### Dataset records
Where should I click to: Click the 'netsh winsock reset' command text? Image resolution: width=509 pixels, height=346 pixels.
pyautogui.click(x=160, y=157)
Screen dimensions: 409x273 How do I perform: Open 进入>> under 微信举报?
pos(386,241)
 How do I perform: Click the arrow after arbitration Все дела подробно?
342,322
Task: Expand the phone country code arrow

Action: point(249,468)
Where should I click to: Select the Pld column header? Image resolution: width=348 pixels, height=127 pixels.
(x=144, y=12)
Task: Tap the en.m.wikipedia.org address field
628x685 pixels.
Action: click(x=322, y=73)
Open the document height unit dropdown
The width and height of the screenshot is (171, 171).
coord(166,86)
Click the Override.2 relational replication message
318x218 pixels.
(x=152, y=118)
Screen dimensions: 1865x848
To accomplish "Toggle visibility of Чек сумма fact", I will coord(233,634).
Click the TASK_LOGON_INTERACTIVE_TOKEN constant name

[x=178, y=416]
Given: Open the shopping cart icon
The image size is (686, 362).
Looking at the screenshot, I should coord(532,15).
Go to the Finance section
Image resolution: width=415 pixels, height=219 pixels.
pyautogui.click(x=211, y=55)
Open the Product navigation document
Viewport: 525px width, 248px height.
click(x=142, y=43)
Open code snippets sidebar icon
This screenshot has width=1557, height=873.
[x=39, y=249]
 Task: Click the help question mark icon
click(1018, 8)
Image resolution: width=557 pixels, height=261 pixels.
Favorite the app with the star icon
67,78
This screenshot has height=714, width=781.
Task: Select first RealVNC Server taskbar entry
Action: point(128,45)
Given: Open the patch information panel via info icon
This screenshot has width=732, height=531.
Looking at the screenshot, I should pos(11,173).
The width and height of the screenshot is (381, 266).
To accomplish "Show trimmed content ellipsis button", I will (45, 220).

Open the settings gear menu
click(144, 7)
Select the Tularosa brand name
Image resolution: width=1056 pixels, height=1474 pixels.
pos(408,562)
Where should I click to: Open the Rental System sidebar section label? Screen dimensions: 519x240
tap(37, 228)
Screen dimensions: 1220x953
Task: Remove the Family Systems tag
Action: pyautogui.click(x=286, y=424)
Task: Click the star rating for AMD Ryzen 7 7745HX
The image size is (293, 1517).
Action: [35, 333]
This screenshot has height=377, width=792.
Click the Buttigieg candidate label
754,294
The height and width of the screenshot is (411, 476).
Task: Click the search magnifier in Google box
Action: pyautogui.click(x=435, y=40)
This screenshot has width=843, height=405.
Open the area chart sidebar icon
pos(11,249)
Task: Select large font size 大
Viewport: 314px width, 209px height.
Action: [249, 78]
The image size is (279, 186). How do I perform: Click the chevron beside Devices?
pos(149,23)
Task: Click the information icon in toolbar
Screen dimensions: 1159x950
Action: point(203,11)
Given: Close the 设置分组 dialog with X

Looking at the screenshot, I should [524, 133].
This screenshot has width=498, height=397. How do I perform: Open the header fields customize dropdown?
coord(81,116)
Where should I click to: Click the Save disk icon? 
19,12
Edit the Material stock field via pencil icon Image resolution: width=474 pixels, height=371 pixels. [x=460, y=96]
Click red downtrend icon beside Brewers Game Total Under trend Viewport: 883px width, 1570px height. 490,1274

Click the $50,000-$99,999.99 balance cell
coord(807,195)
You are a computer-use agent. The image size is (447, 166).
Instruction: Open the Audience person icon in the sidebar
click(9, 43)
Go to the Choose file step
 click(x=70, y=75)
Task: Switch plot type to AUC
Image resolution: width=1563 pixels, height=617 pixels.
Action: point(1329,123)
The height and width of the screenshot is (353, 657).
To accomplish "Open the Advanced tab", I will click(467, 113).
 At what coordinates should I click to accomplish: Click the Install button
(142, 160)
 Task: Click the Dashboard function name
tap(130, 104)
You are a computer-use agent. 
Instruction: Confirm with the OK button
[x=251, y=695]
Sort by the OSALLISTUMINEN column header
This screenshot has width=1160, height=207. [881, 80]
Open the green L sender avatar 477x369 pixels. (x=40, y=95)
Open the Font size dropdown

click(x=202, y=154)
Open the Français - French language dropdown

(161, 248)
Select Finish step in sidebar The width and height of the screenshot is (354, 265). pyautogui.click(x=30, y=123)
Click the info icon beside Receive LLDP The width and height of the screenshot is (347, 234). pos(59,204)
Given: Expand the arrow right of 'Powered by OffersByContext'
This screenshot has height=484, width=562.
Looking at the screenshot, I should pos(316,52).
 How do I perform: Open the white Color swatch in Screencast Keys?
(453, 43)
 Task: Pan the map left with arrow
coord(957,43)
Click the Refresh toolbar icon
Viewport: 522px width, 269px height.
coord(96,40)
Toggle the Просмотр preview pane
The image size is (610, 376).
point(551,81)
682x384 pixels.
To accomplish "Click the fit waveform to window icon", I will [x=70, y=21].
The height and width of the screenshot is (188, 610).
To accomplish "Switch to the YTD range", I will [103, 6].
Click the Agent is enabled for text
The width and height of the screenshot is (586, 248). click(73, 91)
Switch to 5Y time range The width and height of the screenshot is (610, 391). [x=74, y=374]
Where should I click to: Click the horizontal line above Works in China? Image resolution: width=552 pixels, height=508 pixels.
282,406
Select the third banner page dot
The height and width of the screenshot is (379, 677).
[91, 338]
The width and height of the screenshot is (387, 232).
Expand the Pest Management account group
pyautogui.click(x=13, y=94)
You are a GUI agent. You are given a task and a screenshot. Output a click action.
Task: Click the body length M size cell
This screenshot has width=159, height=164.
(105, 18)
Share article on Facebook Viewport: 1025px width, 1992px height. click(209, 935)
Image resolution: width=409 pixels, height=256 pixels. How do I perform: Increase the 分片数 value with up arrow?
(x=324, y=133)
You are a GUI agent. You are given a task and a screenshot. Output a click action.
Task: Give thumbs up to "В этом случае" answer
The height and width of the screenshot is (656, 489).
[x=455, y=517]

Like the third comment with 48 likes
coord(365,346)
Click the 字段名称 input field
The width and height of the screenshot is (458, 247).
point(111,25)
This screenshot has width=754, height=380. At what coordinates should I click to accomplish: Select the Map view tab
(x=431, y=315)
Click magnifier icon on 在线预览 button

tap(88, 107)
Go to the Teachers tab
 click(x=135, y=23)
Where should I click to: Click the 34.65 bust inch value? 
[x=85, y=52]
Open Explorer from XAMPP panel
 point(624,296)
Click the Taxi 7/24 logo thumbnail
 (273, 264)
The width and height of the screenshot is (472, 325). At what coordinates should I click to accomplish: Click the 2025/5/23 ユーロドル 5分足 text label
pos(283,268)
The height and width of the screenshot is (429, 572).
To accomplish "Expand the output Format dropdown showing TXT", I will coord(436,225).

### What the task asks
Would you output every line of the listing exactly as given?

### Worked solution
Where should I click to: Click the 'netsh winsock reset' command text? Image resolution: width=509 pixels, height=346 pixels.
pyautogui.click(x=160, y=157)
Screen dimensions: 409x273 How do I perform: Open 进入>> under 微信举报?
pos(386,241)
 How do I perform: Click the arrow after arbitration Все дела подробно?
342,322
Task: Expand the phone country code arrow

Action: point(249,468)
Where should I click to: Select the Pld column header? Image resolution: width=348 pixels, height=127 pixels.
(x=144, y=12)
Task: Tap the en.m.wikipedia.org address field
628x685 pixels.
Action: click(x=322, y=73)
Open the document height unit dropdown
The width and height of the screenshot is (171, 171).
coord(166,86)
Click the Override.2 relational replication message
318x218 pixels.
(x=152, y=118)
Screen dimensions: 1865x848
To accomplish "Toggle visibility of Чек сумма fact", I will coord(233,634).
Click the TASK_LOGON_INTERACTIVE_TOKEN constant name

[x=178, y=416]
Given: Open the shopping cart icon
The image size is (686, 362).
Looking at the screenshot, I should coord(532,15).
Go to the Finance section
Image resolution: width=415 pixels, height=219 pixels.
pyautogui.click(x=211, y=55)
Open the Product navigation document
Viewport: 525px width, 248px height.
click(x=142, y=43)
Open code snippets sidebar icon
This screenshot has width=1557, height=873.
[x=39, y=249]
 Task: Click the help question mark icon
click(1018, 8)
Image resolution: width=557 pixels, height=261 pixels.
Favorite the app with the star icon
67,78
This screenshot has height=714, width=781.
Task: Select first RealVNC Server taskbar entry
Action: point(128,45)
Given: Open the patch information panel via info icon
This screenshot has width=732, height=531.
Looking at the screenshot, I should pos(11,173).
The width and height of the screenshot is (381, 266).
To accomplish "Show trimmed content ellipsis button", I will (45, 220).

Open the settings gear menu
click(144, 7)
Select the Tularosa brand name
Image resolution: width=1056 pixels, height=1474 pixels.
pos(408,562)
Where should I click to: Open the Rental System sidebar section label? Screen dimensions: 519x240
tap(37, 228)
Screen dimensions: 1220x953
Task: Remove the Family Systems tag
Action: pyautogui.click(x=286, y=424)
Task: Click the star rating for AMD Ryzen 7 7745HX
The image size is (293, 1517).
Action: [35, 333]
This screenshot has height=377, width=792.
Click the Buttigieg candidate label
754,294
The height and width of the screenshot is (411, 476).
Task: Click the search magnifier in Google box
Action: pyautogui.click(x=435, y=40)
This screenshot has width=843, height=405.
Open the area chart sidebar icon
pos(11,249)
Task: Select large font size 大
Viewport: 314px width, 209px height.
Action: [249, 78]
The image size is (279, 186). How do I perform: Click the chevron beside Devices?
pos(149,23)
Task: Click the information icon in toolbar
Screen dimensions: 1159x950
Action: point(203,11)
Given: Close the 设置分组 dialog with X

Looking at the screenshot, I should [524, 133].
This screenshot has width=498, height=397. How do I perform: Open the header fields customize dropdown?
coord(81,116)
Where should I click to: Click the Save disk icon? 
19,12
Edit the Material stock field via pencil icon Image resolution: width=474 pixels, height=371 pixels. [x=460, y=96]
Click red downtrend icon beside Brewers Game Total Under trend Viewport: 883px width, 1570px height. 490,1274

Click the $50,000-$99,999.99 balance cell
coord(807,195)
You are a computer-use agent. The image size is (447, 166).
Instruction: Open the Audience person icon in the sidebar
click(9, 43)
Go to the Choose file step
 click(x=70, y=75)
Task: Switch plot type to AUC
Image resolution: width=1563 pixels, height=617 pixels.
Action: point(1329,123)
The height and width of the screenshot is (353, 657).
To accomplish "Open the Advanced tab", I will click(467, 113).
 At what coordinates should I click to accomplish: Click the Install button
(142, 160)
 Task: Click the Dashboard function name
tap(130, 104)
You are a computer-use agent. 
Instruction: Confirm with the OK button
[x=251, y=695]
Sort by the OSALLISTUMINEN column header
This screenshot has width=1160, height=207. [881, 80]
Open the green L sender avatar 477x369 pixels. (x=40, y=95)
Open the Font size dropdown

click(x=202, y=154)
Open the Français - French language dropdown

(161, 248)
Select Finish step in sidebar The width and height of the screenshot is (354, 265). pyautogui.click(x=30, y=123)
Click the info icon beside Receive LLDP The width and height of the screenshot is (347, 234). pos(59,204)
Given: Expand the arrow right of 'Powered by OffersByContext'
This screenshot has height=484, width=562.
Looking at the screenshot, I should pos(316,52).
 How do I perform: Open the white Color swatch in Screencast Keys?
(453, 43)
 Task: Pan the map left with arrow
coord(957,43)
Click the Refresh toolbar icon
Viewport: 522px width, 269px height.
coord(96,40)
Toggle the Просмотр preview pane
The image size is (610, 376).
point(551,81)
682x384 pixels.
To accomplish "Click the fit waveform to window icon", I will [x=70, y=21].
The height and width of the screenshot is (188, 610).
To accomplish "Switch to the YTD range", I will [103, 6].
Click the Agent is enabled for text
The width and height of the screenshot is (586, 248). click(73, 91)
Switch to 5Y time range The width and height of the screenshot is (610, 391). [x=74, y=374]
Where should I click to: Click the horizontal line above Works in China? Image resolution: width=552 pixels, height=508 pixels.
282,406
Select the third banner page dot
The height and width of the screenshot is (379, 677).
[91, 338]
The width and height of the screenshot is (387, 232).
Expand the Pest Management account group
pyautogui.click(x=13, y=94)
You are a GUI agent. You are given a task and a screenshot. Output a click action.
Task: Click the body length M size cell
This screenshot has width=159, height=164.
(105, 18)
Share article on Facebook Viewport: 1025px width, 1992px height. click(209, 935)
Image resolution: width=409 pixels, height=256 pixels. How do I perform: Increase the 分片数 value with up arrow?
(x=324, y=133)
You are a GUI agent. You are given a task and a screenshot. Output a click action.
Task: Give thumbs up to "В этом случае" answer
The height and width of the screenshot is (656, 489).
[x=455, y=517]

Like the third comment with 48 likes
coord(365,346)
Click the 字段名称 input field
The width and height of the screenshot is (458, 247).
point(111,25)
This screenshot has width=754, height=380. At what coordinates should I click to accomplish: Select the Map view tab
(x=431, y=315)
Click magnifier icon on 在线预览 button

tap(88, 107)
Go to the Teachers tab
 click(x=135, y=23)
Where should I click to: Click the 34.65 bust inch value? 
[x=85, y=52]
Open Explorer from XAMPP panel
 point(624,296)
Click the Taxi 7/24 logo thumbnail
 (273, 264)
The width and height of the screenshot is (472, 325). At what coordinates should I click to accomplish: Click the 2025/5/23 ユーロドル 5分足 text label
pos(283,268)
The height and width of the screenshot is (429, 572).
To accomplish "Expand the output Format dropdown showing TXT", I will coord(436,225).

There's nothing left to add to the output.